*GIVEN REQUEST*.
Return each line below that contains the string "width".

(Records of locating words and elements)
════

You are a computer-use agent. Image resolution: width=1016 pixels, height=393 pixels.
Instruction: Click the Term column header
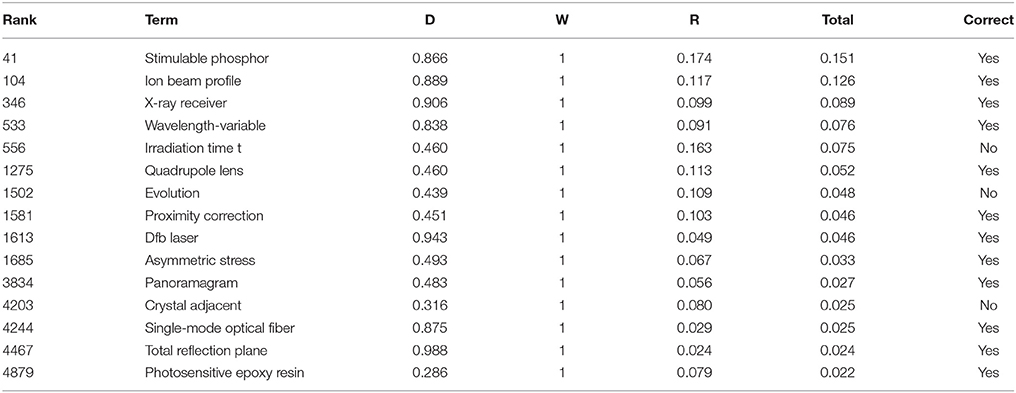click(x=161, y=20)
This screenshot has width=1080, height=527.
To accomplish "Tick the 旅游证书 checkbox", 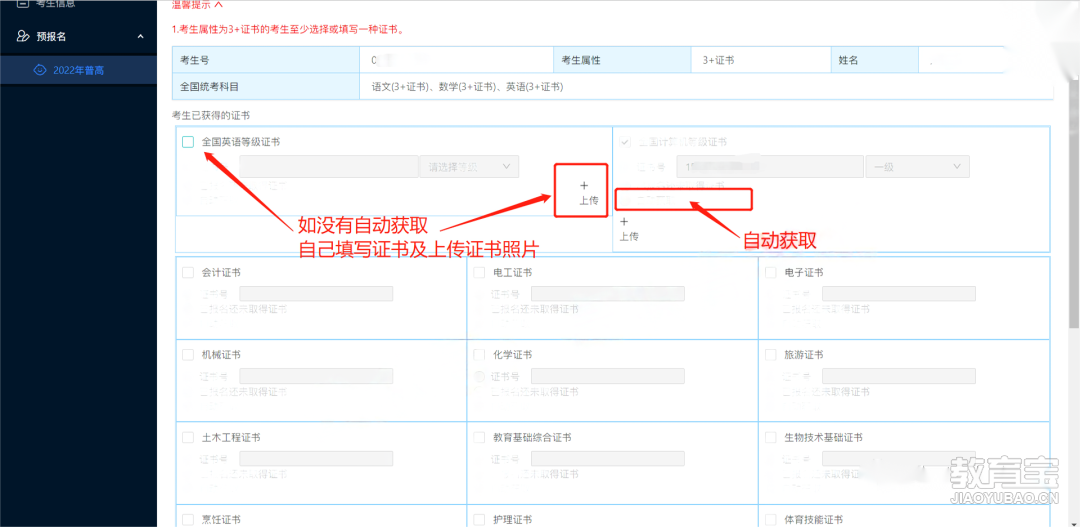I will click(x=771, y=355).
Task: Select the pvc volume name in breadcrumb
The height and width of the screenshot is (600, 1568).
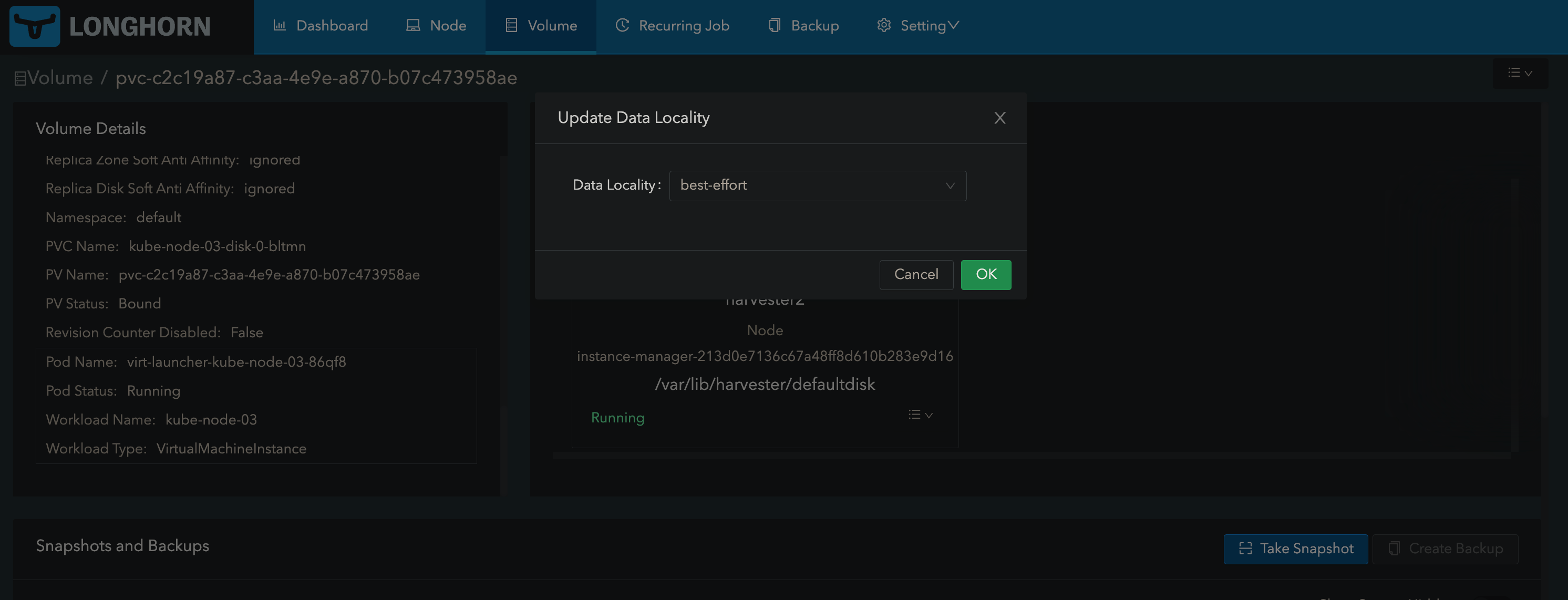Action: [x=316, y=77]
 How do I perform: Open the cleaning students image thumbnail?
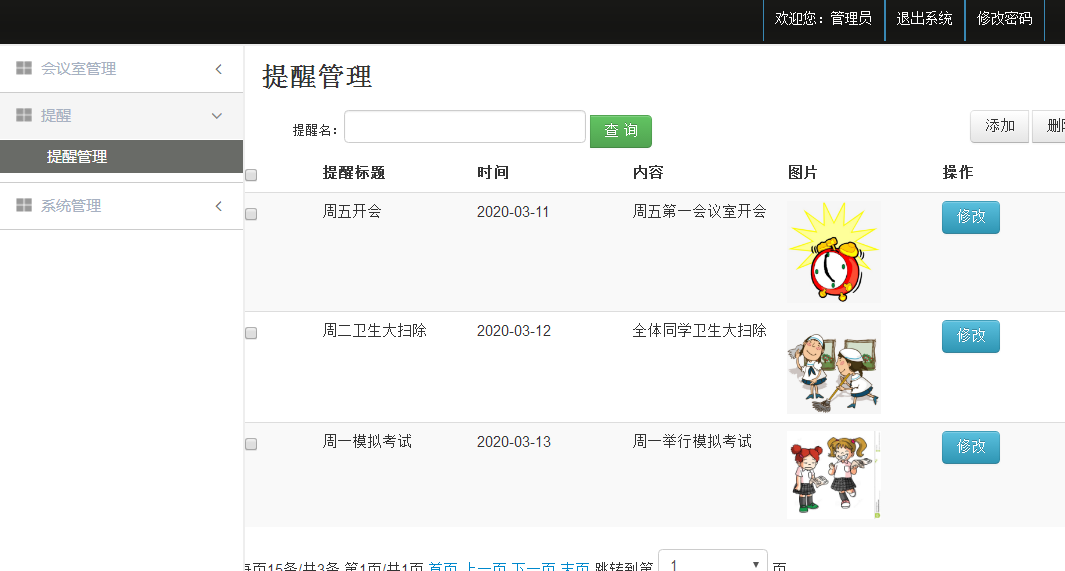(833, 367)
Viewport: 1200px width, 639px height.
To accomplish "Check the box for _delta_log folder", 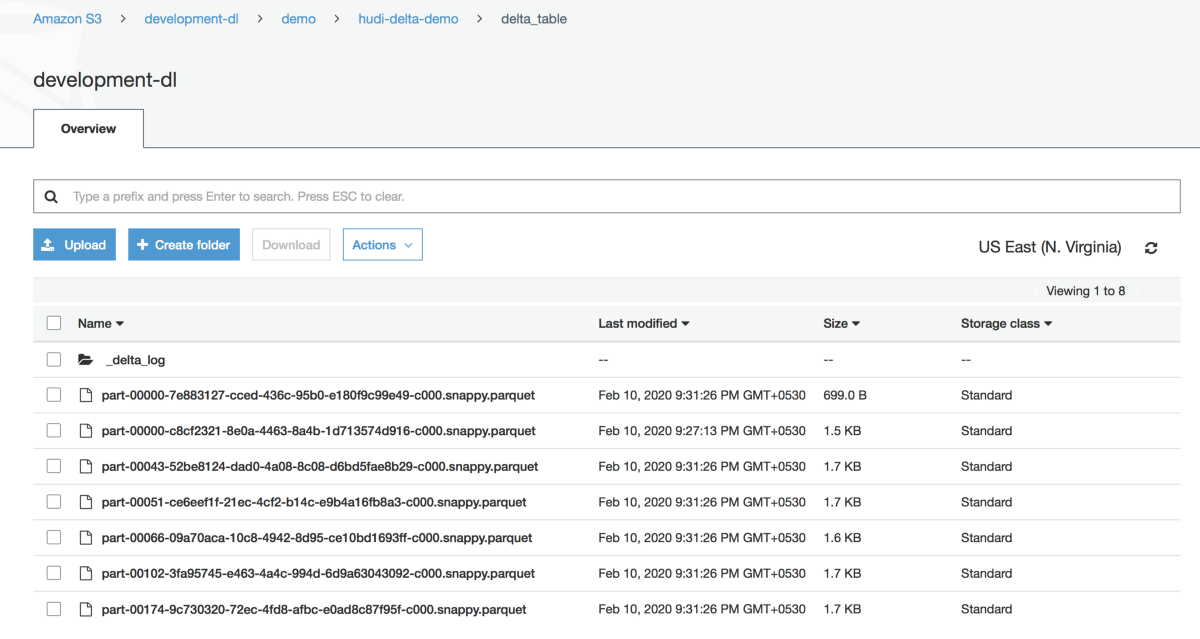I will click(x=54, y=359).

════

*FINAL ANSWER*.
You are a computer-use agent. Image resolution: width=1016 pixels, height=393 pixels.
This screenshot has width=1080, height=527.
The height and width of the screenshot is (600, 1568).
Viewport: 1200px width, 639px height.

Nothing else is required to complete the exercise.